- **THE INPUT**
····················
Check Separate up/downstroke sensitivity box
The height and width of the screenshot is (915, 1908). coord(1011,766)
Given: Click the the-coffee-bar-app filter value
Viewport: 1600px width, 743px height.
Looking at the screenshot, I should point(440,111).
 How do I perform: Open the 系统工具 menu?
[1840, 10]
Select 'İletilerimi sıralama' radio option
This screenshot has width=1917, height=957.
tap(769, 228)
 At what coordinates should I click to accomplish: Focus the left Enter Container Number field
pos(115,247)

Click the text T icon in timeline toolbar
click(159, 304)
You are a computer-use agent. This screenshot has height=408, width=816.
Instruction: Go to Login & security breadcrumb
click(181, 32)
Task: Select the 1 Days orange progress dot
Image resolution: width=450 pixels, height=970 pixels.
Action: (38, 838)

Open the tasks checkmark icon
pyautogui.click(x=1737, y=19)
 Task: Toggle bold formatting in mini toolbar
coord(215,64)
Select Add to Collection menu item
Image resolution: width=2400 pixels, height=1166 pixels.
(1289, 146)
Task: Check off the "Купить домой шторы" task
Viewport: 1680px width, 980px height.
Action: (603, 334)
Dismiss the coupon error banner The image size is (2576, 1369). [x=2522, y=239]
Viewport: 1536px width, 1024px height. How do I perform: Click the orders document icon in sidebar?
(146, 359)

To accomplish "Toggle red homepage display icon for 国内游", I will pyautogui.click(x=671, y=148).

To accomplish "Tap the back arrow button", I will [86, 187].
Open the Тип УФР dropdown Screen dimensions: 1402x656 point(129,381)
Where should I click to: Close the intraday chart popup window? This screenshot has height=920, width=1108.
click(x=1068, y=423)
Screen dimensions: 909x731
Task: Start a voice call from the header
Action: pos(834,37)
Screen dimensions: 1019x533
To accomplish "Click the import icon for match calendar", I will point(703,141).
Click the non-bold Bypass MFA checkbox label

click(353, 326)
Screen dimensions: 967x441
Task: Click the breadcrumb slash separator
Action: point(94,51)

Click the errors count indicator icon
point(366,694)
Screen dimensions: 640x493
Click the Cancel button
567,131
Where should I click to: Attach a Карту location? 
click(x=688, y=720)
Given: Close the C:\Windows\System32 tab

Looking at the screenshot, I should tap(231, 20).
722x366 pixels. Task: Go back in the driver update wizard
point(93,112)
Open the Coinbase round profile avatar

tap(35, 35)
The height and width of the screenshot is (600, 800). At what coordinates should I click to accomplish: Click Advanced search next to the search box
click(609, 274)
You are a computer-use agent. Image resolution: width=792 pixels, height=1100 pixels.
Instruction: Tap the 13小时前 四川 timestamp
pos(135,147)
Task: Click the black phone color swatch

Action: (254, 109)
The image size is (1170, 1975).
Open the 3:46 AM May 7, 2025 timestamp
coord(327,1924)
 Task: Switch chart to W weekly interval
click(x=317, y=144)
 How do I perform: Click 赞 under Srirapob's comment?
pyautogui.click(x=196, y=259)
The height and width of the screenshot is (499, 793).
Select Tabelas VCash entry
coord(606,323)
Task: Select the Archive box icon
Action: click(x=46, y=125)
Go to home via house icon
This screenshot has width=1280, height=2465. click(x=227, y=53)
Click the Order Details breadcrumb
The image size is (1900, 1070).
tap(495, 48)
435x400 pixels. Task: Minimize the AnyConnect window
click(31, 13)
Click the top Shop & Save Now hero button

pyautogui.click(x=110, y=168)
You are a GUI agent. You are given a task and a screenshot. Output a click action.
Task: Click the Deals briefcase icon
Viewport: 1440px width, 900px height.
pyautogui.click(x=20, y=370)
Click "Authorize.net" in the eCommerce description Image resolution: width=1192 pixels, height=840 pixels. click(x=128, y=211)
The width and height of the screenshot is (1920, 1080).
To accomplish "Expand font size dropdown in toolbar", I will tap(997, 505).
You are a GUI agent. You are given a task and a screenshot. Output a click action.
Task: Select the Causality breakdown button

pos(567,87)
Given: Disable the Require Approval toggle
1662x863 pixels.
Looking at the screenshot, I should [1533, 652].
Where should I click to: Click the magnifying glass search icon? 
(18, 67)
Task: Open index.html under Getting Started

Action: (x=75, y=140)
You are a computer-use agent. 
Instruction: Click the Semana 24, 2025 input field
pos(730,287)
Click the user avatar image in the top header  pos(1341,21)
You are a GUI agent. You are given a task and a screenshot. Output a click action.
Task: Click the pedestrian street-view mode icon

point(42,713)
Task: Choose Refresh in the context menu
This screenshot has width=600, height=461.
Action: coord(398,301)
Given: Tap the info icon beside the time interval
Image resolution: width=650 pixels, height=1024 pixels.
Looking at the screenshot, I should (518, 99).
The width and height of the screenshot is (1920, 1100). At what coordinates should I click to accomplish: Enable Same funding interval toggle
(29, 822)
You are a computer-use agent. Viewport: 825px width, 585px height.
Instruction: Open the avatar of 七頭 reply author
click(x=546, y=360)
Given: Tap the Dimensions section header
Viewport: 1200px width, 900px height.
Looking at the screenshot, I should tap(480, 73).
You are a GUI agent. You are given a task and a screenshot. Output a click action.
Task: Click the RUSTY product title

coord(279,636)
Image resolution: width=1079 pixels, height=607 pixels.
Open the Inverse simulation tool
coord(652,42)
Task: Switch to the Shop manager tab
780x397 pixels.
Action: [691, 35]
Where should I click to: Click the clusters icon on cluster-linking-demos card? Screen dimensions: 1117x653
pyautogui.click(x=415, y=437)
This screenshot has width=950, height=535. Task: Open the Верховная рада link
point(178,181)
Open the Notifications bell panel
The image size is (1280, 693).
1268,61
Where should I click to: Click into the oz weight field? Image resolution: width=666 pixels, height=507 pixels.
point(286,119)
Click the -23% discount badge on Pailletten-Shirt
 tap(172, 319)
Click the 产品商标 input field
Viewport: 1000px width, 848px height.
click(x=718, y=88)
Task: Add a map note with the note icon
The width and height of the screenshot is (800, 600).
····················
- **TASK OBJECTIVE**
With the line holding "Where should I click to: Click the magnifying" as the first and the line holding "Given: Tap the Dimensions section header" as the last, set down that range of the entries above exactly, and nothing else.

- **SOLUTION BELOW**
Where should I click to: Click the magnifying glass search icon? 
(18, 67)
Task: Open index.html under Getting Started

Action: (x=75, y=140)
You are a computer-use agent. 
Instruction: Click the Semana 24, 2025 input field
pos(730,287)
Click the user avatar image in the top header  pos(1341,21)
You are a GUI agent. You are given a task and a screenshot. Output a click action.
Task: Click the pedestrian street-view mode icon

point(42,713)
Task: Choose Refresh in the context menu
This screenshot has width=600, height=461.
Action: coord(398,301)
Given: Tap the info icon beside the time interval
Image resolution: width=650 pixels, height=1024 pixels.
Looking at the screenshot, I should (518, 99).
The width and height of the screenshot is (1920, 1100). At what coordinates should I click to accomplish: Enable Same funding interval toggle
(29, 822)
You are a computer-use agent. Viewport: 825px width, 585px height.
Instruction: Open the avatar of 七頭 reply author
click(x=546, y=360)
Given: Tap the Dimensions section header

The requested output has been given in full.